Passage provided >>
++++++
Tuesday, August 28, 2018

Higher rural cancer deaths blamed on lack of access to care

Research has established that rural cancer patients have worse outcomes than their urban counterparts, with 180.4 deaths per 100,000 versus 157.8 cancer deaths in urban areas. Some have posited that the disparity arises from factors such as health literacy, socioeconomic status, or poor lifestyle choices. But a study published in the Journal of the American Medical Association found that the biggest problem is lack of access to medical care.

The study looked at nearly 37,000 cancer patients from across the country enrolled in clinical trials over 26 years, and found that the disparity all but vanished when rural and urban patients were enrolled in the same trials. "If rural and urban patients with cancer receiving similar care also have similar outcomes, then a reasonable inference is that the best means by which to improve outcomes for rural patients with cancer may be to improve their access to quality care," the researchers wrote.

The researchers made five recommendations for physician leaders and health-care organizations to help close the mortality gap between rural and urban cancer patients:
  • Improve access to affordable health insurance
  • Expand access to screening and prevention tools
  • Boost access to oncology specialists
  • Increase transportation resources for rural patients who travel long distances to access quality care
  • Adopt innovation care networks to give rural patients access to new treatments and clinical trials
The researchers also said the National Cancer Institute's National Community Oncology Research Program could serve as a helpful model for other organizations trying to increase rural access to clinical trials, Chris Cheney reports for HealthLeaders.
++++++
Provided material >>

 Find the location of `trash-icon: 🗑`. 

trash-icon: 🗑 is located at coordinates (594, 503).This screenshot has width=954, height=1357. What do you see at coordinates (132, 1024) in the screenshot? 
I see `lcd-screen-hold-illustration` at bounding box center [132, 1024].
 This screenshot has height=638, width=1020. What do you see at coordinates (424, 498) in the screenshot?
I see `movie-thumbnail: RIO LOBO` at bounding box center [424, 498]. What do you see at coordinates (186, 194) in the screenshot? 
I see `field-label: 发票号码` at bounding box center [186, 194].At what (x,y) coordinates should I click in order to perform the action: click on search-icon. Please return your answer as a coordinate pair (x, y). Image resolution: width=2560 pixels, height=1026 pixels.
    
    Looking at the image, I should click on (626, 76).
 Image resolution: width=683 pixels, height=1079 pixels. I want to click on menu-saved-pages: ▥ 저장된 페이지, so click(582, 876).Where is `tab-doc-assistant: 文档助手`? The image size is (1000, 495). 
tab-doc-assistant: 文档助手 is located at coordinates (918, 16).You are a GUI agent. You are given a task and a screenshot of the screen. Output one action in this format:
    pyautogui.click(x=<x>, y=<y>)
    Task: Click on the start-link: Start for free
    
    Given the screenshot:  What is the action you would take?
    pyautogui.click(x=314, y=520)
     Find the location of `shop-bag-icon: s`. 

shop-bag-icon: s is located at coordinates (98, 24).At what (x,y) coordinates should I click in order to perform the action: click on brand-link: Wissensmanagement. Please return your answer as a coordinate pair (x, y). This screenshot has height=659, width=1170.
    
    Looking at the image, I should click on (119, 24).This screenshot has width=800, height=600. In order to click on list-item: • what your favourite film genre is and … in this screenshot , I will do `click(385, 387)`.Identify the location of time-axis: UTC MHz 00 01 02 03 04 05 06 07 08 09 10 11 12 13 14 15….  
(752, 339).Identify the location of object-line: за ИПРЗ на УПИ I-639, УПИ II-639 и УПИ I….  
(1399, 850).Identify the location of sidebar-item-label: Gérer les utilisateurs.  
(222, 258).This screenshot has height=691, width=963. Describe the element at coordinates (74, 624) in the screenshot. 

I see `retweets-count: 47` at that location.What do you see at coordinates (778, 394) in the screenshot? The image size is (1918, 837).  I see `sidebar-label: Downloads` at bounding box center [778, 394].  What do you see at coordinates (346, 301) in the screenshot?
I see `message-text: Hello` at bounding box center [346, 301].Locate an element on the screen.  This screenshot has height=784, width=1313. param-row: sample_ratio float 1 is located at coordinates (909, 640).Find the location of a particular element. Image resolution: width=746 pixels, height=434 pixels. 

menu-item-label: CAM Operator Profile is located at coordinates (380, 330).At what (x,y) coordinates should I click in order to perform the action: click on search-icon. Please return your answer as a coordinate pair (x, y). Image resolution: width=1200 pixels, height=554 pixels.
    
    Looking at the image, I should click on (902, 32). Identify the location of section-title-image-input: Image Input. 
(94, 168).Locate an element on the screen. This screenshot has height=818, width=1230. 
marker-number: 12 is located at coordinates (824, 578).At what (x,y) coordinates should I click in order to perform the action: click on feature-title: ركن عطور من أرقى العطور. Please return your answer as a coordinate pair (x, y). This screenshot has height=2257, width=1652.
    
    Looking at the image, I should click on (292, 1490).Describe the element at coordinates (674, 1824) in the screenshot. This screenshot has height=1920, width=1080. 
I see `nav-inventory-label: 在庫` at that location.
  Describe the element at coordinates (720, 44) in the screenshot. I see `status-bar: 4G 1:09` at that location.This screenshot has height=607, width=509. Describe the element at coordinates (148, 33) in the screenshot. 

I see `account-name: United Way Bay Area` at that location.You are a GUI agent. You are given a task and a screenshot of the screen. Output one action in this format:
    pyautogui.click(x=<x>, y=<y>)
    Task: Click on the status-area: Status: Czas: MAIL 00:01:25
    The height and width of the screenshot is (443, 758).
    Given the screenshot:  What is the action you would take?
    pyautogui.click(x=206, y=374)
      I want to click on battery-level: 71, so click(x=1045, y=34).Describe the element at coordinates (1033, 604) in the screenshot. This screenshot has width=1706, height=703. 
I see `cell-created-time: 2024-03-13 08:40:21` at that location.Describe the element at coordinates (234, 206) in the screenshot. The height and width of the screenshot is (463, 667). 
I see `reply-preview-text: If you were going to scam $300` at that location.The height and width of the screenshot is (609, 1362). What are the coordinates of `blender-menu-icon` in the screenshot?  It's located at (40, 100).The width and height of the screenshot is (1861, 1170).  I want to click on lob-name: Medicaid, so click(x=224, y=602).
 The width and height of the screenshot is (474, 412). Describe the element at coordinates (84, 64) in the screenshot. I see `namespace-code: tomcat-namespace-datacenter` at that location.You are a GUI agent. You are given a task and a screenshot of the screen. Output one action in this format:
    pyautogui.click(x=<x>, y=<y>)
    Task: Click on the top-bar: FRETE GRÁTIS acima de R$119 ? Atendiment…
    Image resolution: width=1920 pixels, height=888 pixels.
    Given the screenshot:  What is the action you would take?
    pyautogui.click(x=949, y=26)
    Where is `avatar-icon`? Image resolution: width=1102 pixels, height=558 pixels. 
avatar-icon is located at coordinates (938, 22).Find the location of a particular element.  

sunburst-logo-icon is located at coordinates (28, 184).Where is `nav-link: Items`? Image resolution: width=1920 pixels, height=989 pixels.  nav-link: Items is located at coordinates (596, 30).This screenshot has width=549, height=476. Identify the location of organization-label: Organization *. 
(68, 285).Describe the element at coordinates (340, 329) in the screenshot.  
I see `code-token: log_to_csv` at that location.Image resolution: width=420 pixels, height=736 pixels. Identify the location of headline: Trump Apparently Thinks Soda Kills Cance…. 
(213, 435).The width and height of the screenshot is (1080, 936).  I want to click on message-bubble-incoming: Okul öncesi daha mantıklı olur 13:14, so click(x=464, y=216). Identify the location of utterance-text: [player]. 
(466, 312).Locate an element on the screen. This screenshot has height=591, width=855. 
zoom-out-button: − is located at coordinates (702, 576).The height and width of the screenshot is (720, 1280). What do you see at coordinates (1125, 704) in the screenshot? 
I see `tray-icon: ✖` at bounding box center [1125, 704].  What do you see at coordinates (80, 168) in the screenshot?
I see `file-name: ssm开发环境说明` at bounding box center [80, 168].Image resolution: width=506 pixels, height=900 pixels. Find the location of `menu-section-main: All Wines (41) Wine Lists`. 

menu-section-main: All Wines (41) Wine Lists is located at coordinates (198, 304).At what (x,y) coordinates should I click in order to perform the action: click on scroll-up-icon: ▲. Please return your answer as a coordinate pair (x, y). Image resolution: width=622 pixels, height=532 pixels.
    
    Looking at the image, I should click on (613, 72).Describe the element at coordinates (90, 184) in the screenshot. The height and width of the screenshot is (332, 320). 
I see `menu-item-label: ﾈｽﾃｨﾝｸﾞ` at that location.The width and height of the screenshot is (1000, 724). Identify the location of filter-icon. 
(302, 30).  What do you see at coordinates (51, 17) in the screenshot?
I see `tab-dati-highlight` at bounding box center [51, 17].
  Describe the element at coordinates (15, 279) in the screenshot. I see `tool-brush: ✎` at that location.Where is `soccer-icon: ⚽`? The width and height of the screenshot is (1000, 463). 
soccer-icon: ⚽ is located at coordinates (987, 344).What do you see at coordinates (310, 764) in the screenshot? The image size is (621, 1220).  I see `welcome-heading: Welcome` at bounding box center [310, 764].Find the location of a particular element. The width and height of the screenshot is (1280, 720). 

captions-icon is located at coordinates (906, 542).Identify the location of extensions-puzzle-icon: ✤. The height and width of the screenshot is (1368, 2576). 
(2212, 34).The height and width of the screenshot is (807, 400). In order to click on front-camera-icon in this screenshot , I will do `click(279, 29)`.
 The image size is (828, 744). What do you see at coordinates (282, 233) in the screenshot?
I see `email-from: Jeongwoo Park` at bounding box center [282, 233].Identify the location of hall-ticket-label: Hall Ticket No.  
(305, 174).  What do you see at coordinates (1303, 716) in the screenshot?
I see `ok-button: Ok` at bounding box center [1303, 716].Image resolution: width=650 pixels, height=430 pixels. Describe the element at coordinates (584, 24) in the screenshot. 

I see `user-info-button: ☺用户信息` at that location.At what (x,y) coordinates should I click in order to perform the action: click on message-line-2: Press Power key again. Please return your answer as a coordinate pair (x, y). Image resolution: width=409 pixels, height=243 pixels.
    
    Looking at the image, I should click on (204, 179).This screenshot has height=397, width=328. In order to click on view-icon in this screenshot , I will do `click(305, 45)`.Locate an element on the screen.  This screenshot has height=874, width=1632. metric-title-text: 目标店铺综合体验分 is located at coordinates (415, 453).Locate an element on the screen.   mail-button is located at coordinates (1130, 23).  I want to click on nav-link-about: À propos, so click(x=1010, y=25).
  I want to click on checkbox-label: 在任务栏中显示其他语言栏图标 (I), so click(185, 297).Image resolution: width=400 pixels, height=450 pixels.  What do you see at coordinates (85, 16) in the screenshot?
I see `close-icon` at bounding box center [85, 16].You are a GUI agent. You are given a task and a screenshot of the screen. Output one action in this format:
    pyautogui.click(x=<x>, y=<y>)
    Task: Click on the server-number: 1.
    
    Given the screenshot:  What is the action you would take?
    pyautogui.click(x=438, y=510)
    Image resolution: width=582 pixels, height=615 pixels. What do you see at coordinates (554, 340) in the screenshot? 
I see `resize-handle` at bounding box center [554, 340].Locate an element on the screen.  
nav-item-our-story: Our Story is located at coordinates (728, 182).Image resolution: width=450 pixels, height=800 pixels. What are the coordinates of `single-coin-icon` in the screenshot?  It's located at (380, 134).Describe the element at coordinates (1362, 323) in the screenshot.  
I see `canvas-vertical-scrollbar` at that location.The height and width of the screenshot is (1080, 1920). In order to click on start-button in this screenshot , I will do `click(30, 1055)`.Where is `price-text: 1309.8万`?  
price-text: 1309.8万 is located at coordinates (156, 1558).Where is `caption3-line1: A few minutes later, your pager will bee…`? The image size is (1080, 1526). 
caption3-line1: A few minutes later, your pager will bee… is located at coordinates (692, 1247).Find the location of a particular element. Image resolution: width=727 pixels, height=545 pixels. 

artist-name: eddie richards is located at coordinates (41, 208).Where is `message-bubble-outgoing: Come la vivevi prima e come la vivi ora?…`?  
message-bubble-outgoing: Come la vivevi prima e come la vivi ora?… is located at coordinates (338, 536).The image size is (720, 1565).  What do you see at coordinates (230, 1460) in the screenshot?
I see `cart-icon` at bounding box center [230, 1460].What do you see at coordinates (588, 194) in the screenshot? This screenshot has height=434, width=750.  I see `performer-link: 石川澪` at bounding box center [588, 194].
++++++
Apply what you read >>
A. From the article on rural cancer deaths, reproduce word for word the part that opens with the words containing "The researchers made" and closes with "trials, Chris Cheney reports for HealthLeaders.".
B. Answer the following questions using the article on rural cancer deaths:
(i) What is the rural cancer death rate per 100,000 given in the article?
(ii) About how many cancer patients did the study examine?
(iii) Which program did the researchers say could serve as a model for increasing rural access to clinical trials?

Response list >>
A.
The researchers made five recommendations for physician leaders and health-care organizations to help close the mortality gap between rural and urban cancer patients:
  • Improve access to affordable health insurance
  • Expand access to screening and prevention tools
  • Boost access to oncology specialists
  • Increase transportation resources for rural patients who travel long distances to access quality care
  • Adopt innovation care networks to give rural patients access to new treatments and clinical trials
The researchers also said the National Cancer Institute's National Community Oncology Research Program could serve as a helpful model for other organizations trying to increase rural access to clinical trials, Chris Cheney reports for HealthLeaders.

B.
(i) 180.4 deaths per 100,000
(ii) Nearly 37,000
(iii) The National Cancer Institute's National Community Oncology Research Program